[Saved data entries]
--- START ---
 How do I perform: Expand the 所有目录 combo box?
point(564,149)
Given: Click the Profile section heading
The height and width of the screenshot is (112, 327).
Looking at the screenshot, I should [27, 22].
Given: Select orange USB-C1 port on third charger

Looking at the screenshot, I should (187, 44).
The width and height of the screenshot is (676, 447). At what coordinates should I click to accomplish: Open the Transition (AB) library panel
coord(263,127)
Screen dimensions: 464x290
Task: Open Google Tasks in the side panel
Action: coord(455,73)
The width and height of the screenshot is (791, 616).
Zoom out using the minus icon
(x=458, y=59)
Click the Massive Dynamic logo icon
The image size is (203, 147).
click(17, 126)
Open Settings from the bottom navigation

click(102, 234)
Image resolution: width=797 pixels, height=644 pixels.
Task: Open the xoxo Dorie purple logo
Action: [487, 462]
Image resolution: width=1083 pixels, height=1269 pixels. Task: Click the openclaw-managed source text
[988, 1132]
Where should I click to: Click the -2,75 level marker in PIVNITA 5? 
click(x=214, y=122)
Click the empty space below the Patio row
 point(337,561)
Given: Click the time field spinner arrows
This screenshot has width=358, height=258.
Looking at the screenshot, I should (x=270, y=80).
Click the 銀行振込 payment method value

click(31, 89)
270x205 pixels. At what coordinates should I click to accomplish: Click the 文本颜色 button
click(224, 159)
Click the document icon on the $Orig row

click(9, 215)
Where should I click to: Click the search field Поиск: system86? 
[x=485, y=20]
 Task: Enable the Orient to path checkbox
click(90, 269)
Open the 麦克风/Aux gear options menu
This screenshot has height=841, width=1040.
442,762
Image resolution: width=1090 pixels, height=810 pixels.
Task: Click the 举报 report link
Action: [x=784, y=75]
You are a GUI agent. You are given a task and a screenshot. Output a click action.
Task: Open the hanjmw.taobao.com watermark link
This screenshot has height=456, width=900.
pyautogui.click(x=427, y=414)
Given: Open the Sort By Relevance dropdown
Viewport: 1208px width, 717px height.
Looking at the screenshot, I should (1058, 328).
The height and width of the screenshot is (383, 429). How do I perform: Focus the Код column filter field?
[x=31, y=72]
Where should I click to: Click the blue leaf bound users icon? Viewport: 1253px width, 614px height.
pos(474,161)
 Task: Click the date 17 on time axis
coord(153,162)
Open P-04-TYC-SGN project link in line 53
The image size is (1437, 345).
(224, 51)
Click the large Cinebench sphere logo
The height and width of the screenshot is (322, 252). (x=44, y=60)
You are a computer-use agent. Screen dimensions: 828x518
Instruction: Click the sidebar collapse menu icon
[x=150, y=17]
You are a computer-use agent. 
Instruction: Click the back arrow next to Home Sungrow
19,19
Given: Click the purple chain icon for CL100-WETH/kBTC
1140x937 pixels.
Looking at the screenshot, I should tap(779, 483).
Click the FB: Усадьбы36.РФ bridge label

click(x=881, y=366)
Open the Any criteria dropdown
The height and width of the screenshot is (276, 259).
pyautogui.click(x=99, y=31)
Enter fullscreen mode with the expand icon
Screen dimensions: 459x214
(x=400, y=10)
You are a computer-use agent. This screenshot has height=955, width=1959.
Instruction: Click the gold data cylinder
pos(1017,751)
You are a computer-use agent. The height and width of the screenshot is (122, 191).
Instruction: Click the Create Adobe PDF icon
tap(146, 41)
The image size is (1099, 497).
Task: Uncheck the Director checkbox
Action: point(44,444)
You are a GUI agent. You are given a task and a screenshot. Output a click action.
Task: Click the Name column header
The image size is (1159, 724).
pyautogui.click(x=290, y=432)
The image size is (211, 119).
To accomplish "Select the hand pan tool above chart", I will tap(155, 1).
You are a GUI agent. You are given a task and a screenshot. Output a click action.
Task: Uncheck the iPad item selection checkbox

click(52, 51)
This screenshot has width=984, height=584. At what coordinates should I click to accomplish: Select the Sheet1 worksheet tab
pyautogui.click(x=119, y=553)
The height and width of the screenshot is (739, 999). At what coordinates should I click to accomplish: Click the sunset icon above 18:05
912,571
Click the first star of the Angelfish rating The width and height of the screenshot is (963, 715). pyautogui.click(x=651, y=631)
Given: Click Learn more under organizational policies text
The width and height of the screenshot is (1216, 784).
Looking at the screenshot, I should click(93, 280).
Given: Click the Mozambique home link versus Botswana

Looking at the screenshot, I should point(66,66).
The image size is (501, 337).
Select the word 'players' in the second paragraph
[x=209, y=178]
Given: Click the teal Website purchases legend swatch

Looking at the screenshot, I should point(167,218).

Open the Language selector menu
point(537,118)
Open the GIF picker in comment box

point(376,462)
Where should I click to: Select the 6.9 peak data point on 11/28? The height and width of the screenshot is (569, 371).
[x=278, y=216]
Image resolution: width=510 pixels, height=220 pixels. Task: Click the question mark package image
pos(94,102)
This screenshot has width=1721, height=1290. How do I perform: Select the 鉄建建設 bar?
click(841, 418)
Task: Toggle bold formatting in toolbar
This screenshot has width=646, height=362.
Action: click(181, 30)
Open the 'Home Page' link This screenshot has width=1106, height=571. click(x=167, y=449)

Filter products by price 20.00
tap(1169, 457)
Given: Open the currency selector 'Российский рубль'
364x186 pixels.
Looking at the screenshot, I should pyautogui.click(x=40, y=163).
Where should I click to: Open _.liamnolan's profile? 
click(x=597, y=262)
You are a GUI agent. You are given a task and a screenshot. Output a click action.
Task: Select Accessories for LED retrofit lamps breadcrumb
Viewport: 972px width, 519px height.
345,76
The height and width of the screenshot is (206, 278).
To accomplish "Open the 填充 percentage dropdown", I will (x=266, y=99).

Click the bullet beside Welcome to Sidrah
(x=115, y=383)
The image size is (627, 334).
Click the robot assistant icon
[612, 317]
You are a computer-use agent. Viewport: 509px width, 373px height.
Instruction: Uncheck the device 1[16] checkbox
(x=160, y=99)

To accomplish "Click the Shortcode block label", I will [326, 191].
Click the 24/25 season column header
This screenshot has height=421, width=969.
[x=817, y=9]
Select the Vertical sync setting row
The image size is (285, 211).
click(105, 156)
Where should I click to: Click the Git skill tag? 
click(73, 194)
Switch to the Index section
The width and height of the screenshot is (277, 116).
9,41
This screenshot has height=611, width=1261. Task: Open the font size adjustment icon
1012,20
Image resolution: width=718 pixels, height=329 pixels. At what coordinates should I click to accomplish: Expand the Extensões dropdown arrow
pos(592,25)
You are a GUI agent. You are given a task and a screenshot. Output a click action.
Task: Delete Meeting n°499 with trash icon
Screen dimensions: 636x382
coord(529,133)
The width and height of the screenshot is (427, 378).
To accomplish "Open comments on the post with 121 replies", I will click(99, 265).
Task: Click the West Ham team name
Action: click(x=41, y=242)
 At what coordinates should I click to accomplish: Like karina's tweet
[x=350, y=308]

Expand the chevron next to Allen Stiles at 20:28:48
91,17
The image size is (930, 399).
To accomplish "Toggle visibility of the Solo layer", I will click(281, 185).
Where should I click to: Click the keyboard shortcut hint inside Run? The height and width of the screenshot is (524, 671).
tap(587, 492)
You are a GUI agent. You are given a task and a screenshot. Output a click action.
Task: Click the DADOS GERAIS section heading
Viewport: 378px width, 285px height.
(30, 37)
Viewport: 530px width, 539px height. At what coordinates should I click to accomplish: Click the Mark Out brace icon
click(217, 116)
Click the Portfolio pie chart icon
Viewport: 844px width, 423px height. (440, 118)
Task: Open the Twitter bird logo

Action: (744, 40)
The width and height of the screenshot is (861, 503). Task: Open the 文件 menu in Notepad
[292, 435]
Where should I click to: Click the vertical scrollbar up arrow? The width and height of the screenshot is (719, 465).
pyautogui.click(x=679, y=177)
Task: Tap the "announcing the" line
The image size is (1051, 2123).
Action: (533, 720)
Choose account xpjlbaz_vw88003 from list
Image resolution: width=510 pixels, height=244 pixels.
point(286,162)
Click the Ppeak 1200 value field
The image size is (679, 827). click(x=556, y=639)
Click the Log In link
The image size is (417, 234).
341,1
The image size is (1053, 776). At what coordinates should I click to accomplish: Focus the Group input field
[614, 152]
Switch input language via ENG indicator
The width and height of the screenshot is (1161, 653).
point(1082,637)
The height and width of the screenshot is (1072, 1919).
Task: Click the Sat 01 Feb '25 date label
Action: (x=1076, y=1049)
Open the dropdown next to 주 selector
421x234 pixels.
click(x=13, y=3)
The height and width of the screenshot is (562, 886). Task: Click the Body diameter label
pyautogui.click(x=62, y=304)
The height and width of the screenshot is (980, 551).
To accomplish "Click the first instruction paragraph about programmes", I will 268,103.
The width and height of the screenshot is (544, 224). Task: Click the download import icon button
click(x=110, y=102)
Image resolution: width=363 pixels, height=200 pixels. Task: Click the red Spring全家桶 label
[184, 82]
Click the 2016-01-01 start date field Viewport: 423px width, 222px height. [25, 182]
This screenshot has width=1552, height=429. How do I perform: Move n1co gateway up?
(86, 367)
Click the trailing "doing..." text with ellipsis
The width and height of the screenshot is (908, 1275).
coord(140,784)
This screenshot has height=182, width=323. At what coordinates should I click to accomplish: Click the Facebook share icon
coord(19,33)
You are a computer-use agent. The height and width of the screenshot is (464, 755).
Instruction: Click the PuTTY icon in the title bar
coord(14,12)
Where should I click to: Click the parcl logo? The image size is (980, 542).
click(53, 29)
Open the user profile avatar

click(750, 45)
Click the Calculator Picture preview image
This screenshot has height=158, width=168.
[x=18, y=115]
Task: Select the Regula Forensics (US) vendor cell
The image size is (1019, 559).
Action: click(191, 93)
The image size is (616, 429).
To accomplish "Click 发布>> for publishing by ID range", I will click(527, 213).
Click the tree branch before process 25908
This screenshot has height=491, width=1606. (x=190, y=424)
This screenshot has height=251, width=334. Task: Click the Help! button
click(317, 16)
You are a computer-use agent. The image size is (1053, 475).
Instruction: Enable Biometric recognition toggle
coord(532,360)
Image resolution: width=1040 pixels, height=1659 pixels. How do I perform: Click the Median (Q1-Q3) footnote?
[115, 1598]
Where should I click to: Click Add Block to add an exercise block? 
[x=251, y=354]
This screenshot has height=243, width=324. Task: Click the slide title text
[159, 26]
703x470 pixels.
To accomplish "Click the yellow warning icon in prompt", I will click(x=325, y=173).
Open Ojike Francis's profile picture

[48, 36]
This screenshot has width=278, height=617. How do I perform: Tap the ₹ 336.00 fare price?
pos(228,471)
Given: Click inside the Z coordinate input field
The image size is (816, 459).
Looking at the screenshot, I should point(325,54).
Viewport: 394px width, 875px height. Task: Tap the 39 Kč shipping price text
--- END ---
- _Exercise_: What do the lines above say from the one containing "Open the GIF picker in comment box" down to the one containing "Select the Vertical sync setting row"? Return them exactly, both end lines included, and only them.

- _Solved exercise_:
Open the GIF picker in comment box

point(376,462)
Where should I click to: Select the 6.9 peak data point on 11/28? The height and width of the screenshot is (569, 371).
[x=278, y=216]
Image resolution: width=510 pixels, height=220 pixels. Task: Click the question mark package image
pos(94,102)
This screenshot has width=1721, height=1290. How do I perform: Select the 鉄建建設 bar?
click(841, 418)
Task: Toggle bold formatting in toolbar
This screenshot has width=646, height=362.
Action: click(181, 30)
Open the 'Home Page' link This screenshot has width=1106, height=571. click(x=167, y=449)

Filter products by price 20.00
tap(1169, 457)
Given: Open the currency selector 'Российский рубль'
364x186 pixels.
Looking at the screenshot, I should pyautogui.click(x=40, y=163).
Where should I click to: Open _.liamnolan's profile? 
click(x=597, y=262)
You are a GUI agent. You are given a task and a screenshot. Output a click action.
Task: Select Accessories for LED retrofit lamps breadcrumb
Viewport: 972px width, 519px height.
345,76
The height and width of the screenshot is (206, 278).
To accomplish "Open the 填充 percentage dropdown", I will (x=266, y=99).

Click the bullet beside Welcome to Sidrah
(x=115, y=383)
The image size is (627, 334).
Click the robot assistant icon
[612, 317]
You are a computer-use agent. Viewport: 509px width, 373px height.
Instruction: Uncheck the device 1[16] checkbox
(x=160, y=99)

To accomplish "Click the Shortcode block label", I will [326, 191].
Click the 24/25 season column header
This screenshot has height=421, width=969.
[x=817, y=9]
Select the Vertical sync setting row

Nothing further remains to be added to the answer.